E aí estará ele a tentar atravessar a rua. Perante um passeio­zinho de três centímetros, numa zona que supostamente é, como se diz, rebaixada, junto da passadeira de peões. Aí está ele, com a sua mulher e a cadeira de rodas. Inúteis perante um passeio de três centímetros numa zona que até se chama rebaixada e foi feita de propósito para – mais um palavrão – pessoas de mobilidade redu­zida. Ele vai perceber que o que ele julgava que eram, afinal, passos no caminho da acessibilidade – passeios rebaixados – são, afinal, um enorme bloqueio.

Porque na verdade não estão rebaixados – ao nível do alca­trão. Porque ninguém explicou ao calceteiro, ao chefe de calcetei­ros, ao diretor do departamento de calçadas, enfim, ao vereador ou mesmo ao presidente de câmara que um passeio rebaixado ao qual foi deixado de fora um degrauzinho de três centímetros não serve para quase nada. É um obstáculo quase tão grande como um passeio normal, desses de dez centímetros. Alguém explica como é que uma cadeira de rodas sobe um passeio de três centímetros? Nem com o mais potente dos motores.

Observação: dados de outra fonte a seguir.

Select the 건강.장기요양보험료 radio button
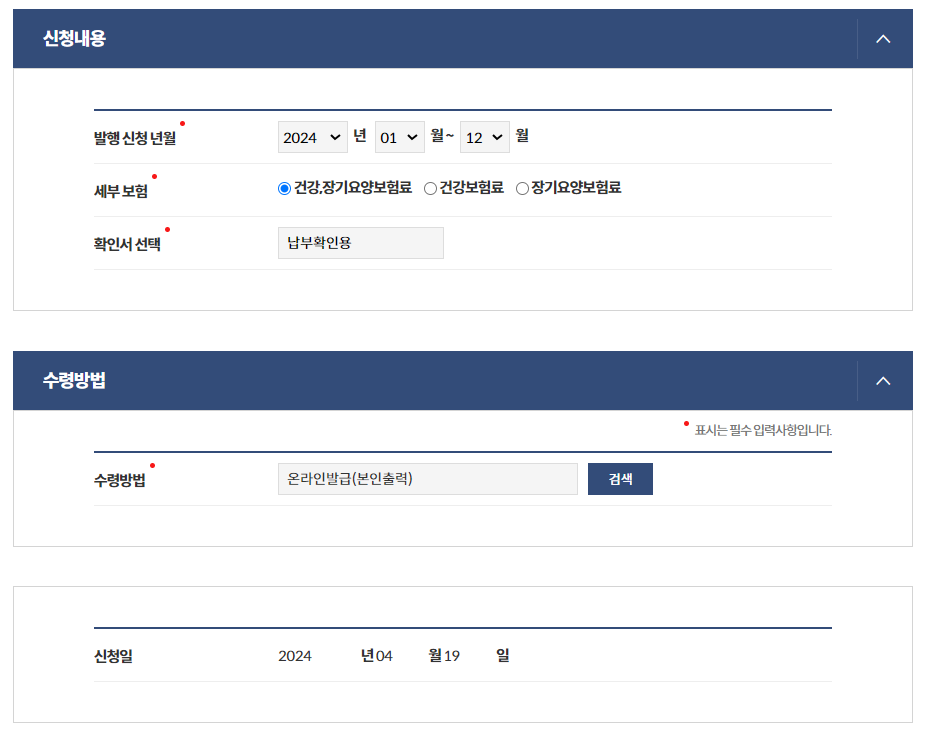This screenshot has width=931, height=731. (283, 188)
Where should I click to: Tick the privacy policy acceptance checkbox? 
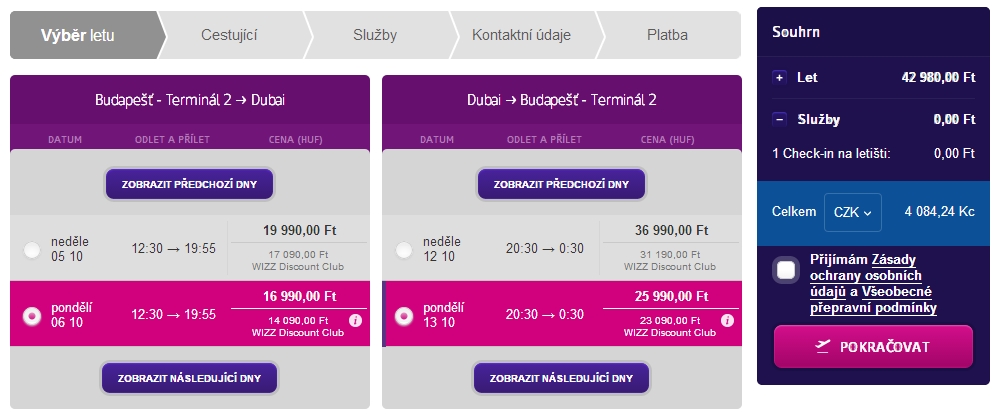click(786, 270)
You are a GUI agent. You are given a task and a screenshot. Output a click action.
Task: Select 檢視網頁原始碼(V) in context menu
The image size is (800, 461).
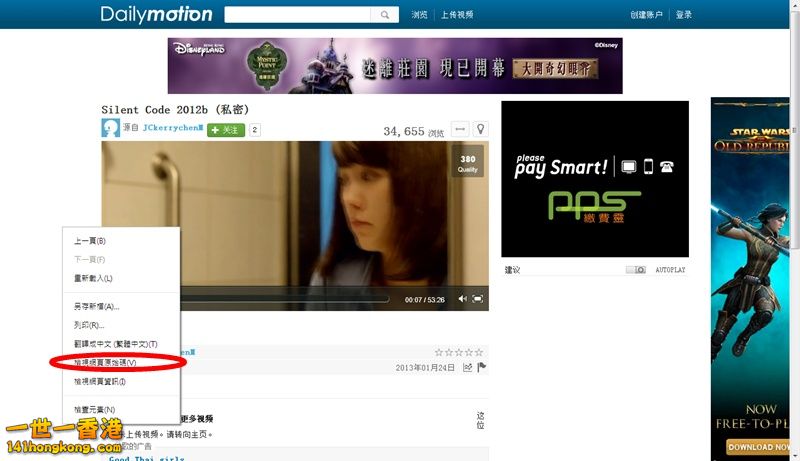(105, 362)
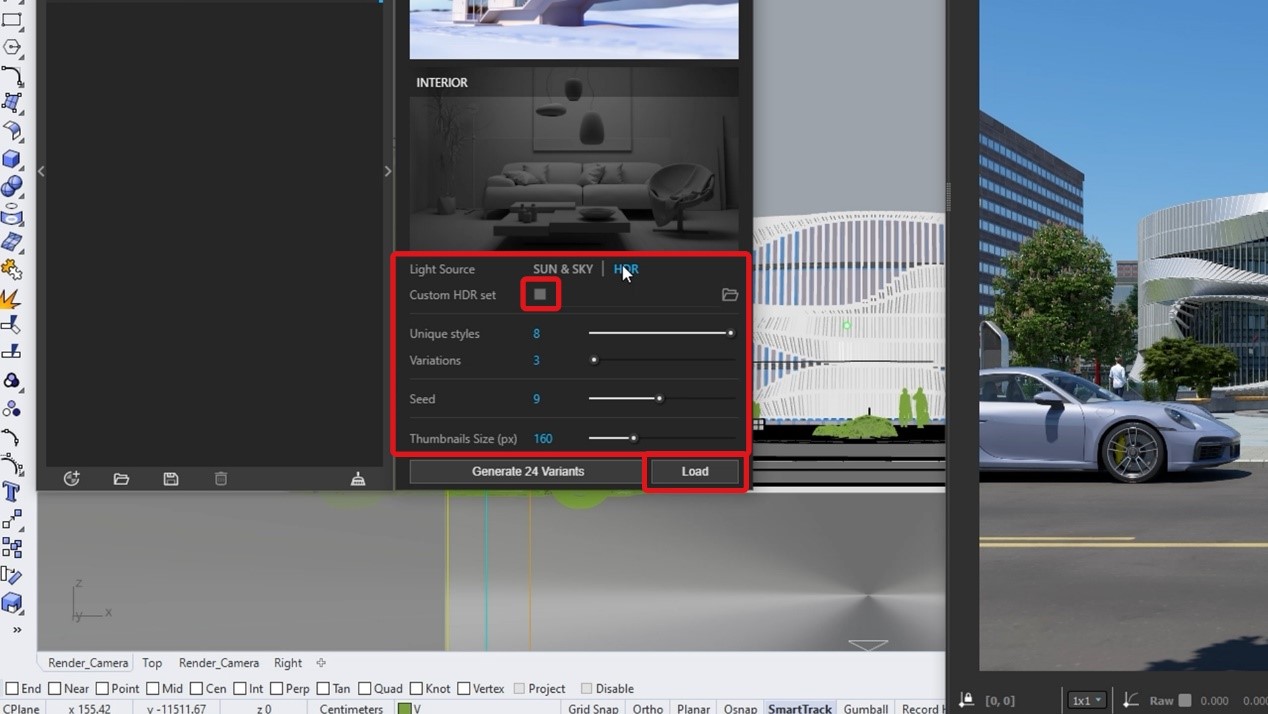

Sei disto porque estou, eu própria, com mobilidade reduzida – nada de grave, coisa para um mês de pé engessado. E tentei fazer um caminho de três ruas – por junto seis atravessamentos de estrada – da minha casa até ao jardim mais próximo. Já o tinha feito com car­rinhos de bebés. Os bebés são leves e as suas cadeiras também – coi­sa diferente do meu corpo de adulta numa cadeira de rodas. Quem me empurrou que o diga. Chegámos ao primeiro passeio, para o qual eu sempre tinha olhado com naturalidade e razão pela qual resolvêra­mos dar «uma volta ao sol» e a cadeira embatucou. Tive de me levan­tar, esperar que a cadeira fosse elevada para regressar ao assento se­guro do outro lado do passeio. Isto já para não falar das rampas que alguns desses passeios tinham, e que colocavam em perigo a minha segurança – mesmo sendo empurrada, pior ainda se fosse sozinha.

E também sei isto tudo agora porque falei com uma pessoa que não tem a mesma sorte que eu – não vai largar a cadeira de rodas da­qui a um mês e meio, vive com ela há 24 anos e vai passar nela o res­to da vida. E perante a minha surpresa: «Mas para que raio servem os passeios rebaixados?», a Marta Guimarães Canário riu-se e disse: «Para nada!» E eu: «Como é que tu consegues fazer a tua vida?» «É muito difícil. Podia ser mais fácil mas é muito difícil», respondeu-me ela. «Já estou numa segunda fase: penso sempre no que é que posso fazer, como vou poder fazer isto ou aquilo, contornando os obstácu­los.» E eu que sempre olhara para ela com imensa naturalidade – profissional de sucesso na NovaBase, miúda que conheço da praia, sempre bem-disposta, até a tomar banhos de mar numa cadeira adaptada – passei a pensar nela como uma heroína do quotidiano. Na verdade, se esta crónica servisse pelo menos para alertar um cal­ceteiro que fosse de que o passeio rebaixado tem de estar ao nível do chão já lhe dava uma grande ajuda. Espalhem a mensagem.